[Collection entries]
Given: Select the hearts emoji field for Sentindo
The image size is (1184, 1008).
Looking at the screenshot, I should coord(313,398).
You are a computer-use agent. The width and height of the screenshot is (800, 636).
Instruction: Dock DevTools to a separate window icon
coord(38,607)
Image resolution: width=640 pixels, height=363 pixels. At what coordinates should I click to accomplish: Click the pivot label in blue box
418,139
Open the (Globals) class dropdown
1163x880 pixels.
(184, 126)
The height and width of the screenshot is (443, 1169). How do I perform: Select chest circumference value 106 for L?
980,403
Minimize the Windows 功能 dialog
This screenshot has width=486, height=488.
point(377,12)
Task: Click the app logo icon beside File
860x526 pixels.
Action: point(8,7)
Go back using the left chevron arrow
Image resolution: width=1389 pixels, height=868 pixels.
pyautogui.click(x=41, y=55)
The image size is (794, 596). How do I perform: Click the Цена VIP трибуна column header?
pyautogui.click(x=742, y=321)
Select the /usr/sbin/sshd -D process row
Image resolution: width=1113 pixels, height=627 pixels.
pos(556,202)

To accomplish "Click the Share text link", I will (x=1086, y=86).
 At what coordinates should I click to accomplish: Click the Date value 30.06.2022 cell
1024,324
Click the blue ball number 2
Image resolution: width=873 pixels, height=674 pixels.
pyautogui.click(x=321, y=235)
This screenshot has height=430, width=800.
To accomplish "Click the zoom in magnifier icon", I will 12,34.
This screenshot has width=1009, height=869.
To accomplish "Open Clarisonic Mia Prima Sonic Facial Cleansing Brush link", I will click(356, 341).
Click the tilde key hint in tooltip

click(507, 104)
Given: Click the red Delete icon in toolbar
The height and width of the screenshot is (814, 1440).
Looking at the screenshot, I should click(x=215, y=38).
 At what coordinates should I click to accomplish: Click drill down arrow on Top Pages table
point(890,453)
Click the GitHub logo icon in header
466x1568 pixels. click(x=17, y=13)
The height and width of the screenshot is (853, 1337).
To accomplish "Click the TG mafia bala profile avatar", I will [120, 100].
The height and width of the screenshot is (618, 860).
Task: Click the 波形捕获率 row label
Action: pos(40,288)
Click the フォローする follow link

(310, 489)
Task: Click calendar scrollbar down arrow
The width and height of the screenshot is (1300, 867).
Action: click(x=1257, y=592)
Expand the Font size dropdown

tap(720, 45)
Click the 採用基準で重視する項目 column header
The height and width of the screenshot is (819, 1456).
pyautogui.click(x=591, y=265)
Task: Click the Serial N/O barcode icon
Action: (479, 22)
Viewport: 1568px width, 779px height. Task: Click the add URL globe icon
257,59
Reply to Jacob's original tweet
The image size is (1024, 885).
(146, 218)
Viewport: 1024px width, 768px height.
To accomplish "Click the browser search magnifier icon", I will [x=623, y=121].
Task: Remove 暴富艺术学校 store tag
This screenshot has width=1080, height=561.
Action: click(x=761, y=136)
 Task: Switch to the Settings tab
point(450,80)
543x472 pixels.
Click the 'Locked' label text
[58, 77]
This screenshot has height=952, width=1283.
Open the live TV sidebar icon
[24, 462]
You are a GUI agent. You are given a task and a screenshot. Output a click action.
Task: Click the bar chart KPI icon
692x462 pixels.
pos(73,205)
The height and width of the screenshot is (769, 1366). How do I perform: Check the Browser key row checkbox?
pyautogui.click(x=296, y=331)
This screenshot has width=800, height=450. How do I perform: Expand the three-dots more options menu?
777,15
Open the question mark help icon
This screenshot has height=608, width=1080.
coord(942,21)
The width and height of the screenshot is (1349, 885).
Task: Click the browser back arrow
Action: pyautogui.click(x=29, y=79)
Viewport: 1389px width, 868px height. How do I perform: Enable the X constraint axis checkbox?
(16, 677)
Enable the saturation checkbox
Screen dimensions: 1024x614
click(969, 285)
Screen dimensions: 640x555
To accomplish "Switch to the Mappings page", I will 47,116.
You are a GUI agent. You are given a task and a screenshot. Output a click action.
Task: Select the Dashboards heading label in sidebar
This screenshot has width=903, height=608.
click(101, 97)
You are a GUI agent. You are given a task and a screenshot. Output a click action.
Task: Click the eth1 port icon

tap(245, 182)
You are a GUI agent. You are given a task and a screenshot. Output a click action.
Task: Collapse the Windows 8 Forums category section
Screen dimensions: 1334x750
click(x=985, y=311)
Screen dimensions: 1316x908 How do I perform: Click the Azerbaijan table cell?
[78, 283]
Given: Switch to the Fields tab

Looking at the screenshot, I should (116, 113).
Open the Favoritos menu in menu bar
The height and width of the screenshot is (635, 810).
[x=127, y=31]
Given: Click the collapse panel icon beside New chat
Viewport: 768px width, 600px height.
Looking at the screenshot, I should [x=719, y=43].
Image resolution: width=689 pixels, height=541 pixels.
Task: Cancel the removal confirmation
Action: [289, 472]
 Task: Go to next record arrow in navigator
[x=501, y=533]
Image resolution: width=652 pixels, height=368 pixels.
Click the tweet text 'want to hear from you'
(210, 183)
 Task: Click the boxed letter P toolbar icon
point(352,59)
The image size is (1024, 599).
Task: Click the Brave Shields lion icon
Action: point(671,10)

● **The problem**
You are asked to transcribe all of the data above exactly.

● **Reply**
Given: Select the hearts emoji field for Sentindo
The image size is (1184, 1008).
Looking at the screenshot, I should coord(313,398).
You are a computer-use agent. The width and height of the screenshot is (800, 636).
Instruction: Dock DevTools to a separate window icon
coord(38,607)
Image resolution: width=640 pixels, height=363 pixels. At what coordinates should I click to accomplish: Click the pivot label in blue box
418,139
Open the (Globals) class dropdown
1163x880 pixels.
(184, 126)
The height and width of the screenshot is (443, 1169). How do I perform: Select chest circumference value 106 for L?
980,403
Minimize the Windows 功能 dialog
This screenshot has width=486, height=488.
point(377,12)
Task: Click the app logo icon beside File
860x526 pixels.
Action: point(8,7)
Go back using the left chevron arrow
Image resolution: width=1389 pixels, height=868 pixels.
pyautogui.click(x=41, y=55)
The image size is (794, 596). How do I perform: Click the Цена VIP трибуна column header?
pyautogui.click(x=742, y=321)
Select the /usr/sbin/sshd -D process row
Image resolution: width=1113 pixels, height=627 pixels.
pos(556,202)

To accomplish "Click the Share text link", I will (x=1086, y=86).
 At what coordinates should I click to accomplish: Click the Date value 30.06.2022 cell
1024,324
Click the blue ball number 2
Image resolution: width=873 pixels, height=674 pixels.
pyautogui.click(x=321, y=235)
This screenshot has height=430, width=800.
To accomplish "Click the zoom in magnifier icon", I will 12,34.
This screenshot has width=1009, height=869.
To accomplish "Open Clarisonic Mia Prima Sonic Facial Cleansing Brush link", I will click(356, 341).
Click the tilde key hint in tooltip

click(507, 104)
Given: Click the red Delete icon in toolbar
The height and width of the screenshot is (814, 1440).
Looking at the screenshot, I should click(x=215, y=38).
 At what coordinates should I click to accomplish: Click drill down arrow on Top Pages table
point(890,453)
Click the GitHub logo icon in header
466x1568 pixels. click(x=17, y=13)
The height and width of the screenshot is (853, 1337).
To accomplish "Click the TG mafia bala profile avatar", I will [120, 100].
The height and width of the screenshot is (618, 860).
Task: Click the 波形捕获率 row label
Action: pos(40,288)
Click the フォローする follow link

(310, 489)
Task: Click calendar scrollbar down arrow
The width and height of the screenshot is (1300, 867).
Action: click(x=1257, y=592)
Expand the Font size dropdown

tap(720, 45)
Click the 採用基準で重視する項目 column header
The height and width of the screenshot is (819, 1456).
pyautogui.click(x=591, y=265)
Task: Click the Serial N/O barcode icon
Action: (479, 22)
Viewport: 1568px width, 779px height. Task: Click the add URL globe icon
257,59
Reply to Jacob's original tweet
The image size is (1024, 885).
(146, 218)
Viewport: 1024px width, 768px height.
To accomplish "Click the browser search magnifier icon", I will [x=623, y=121].
Task: Remove 暴富艺术学校 store tag
This screenshot has width=1080, height=561.
Action: click(x=761, y=136)
 Task: Switch to the Settings tab
point(450,80)
543x472 pixels.
Click the 'Locked' label text
[58, 77]
This screenshot has height=952, width=1283.
Open the live TV sidebar icon
[24, 462]
You are a GUI agent. You are given a task and a screenshot. Output a click action.
Task: Click the bar chart KPI icon
692x462 pixels.
pos(73,205)
The height and width of the screenshot is (769, 1366). How do I perform: Check the Browser key row checkbox?
pyautogui.click(x=296, y=331)
This screenshot has width=800, height=450. How do I perform: Expand the three-dots more options menu?
777,15
Open the question mark help icon
This screenshot has height=608, width=1080.
coord(942,21)
The width and height of the screenshot is (1349, 885).
Task: Click the browser back arrow
Action: pyautogui.click(x=29, y=79)
Viewport: 1389px width, 868px height. How do I perform: Enable the X constraint axis checkbox?
(16, 677)
Enable the saturation checkbox
Screen dimensions: 1024x614
click(969, 285)
Screen dimensions: 640x555
To accomplish "Switch to the Mappings page", I will 47,116.
You are a GUI agent. You are given a task and a screenshot. Output a click action.
Task: Select the Dashboards heading label in sidebar
This screenshot has width=903, height=608.
click(101, 97)
You are a GUI agent. You are given a task and a screenshot. Output a click action.
Task: Click the eth1 port icon

tap(245, 182)
You are a GUI agent. You are given a task and a screenshot. Output a click action.
Task: Collapse the Windows 8 Forums category section
Screen dimensions: 1334x750
click(x=985, y=311)
Screen dimensions: 1316x908 How do I perform: Click the Azerbaijan table cell?
[78, 283]
Given: Switch to the Fields tab

Looking at the screenshot, I should (116, 113).
Open the Favoritos menu in menu bar
The height and width of the screenshot is (635, 810).
[x=127, y=31]
Given: Click the collapse panel icon beside New chat
Viewport: 768px width, 600px height.
Looking at the screenshot, I should [x=719, y=43].
Image resolution: width=689 pixels, height=541 pixels.
Task: Cancel the removal confirmation
Action: [289, 472]
 Task: Go to next record arrow in navigator
[x=501, y=533]
Image resolution: width=652 pixels, height=368 pixels.
Click the tweet text 'want to hear from you'
(210, 183)
 Task: Click the boxed letter P toolbar icon
point(352,59)
The image size is (1024, 599).
Task: Click the Brave Shields lion icon
Action: point(671,10)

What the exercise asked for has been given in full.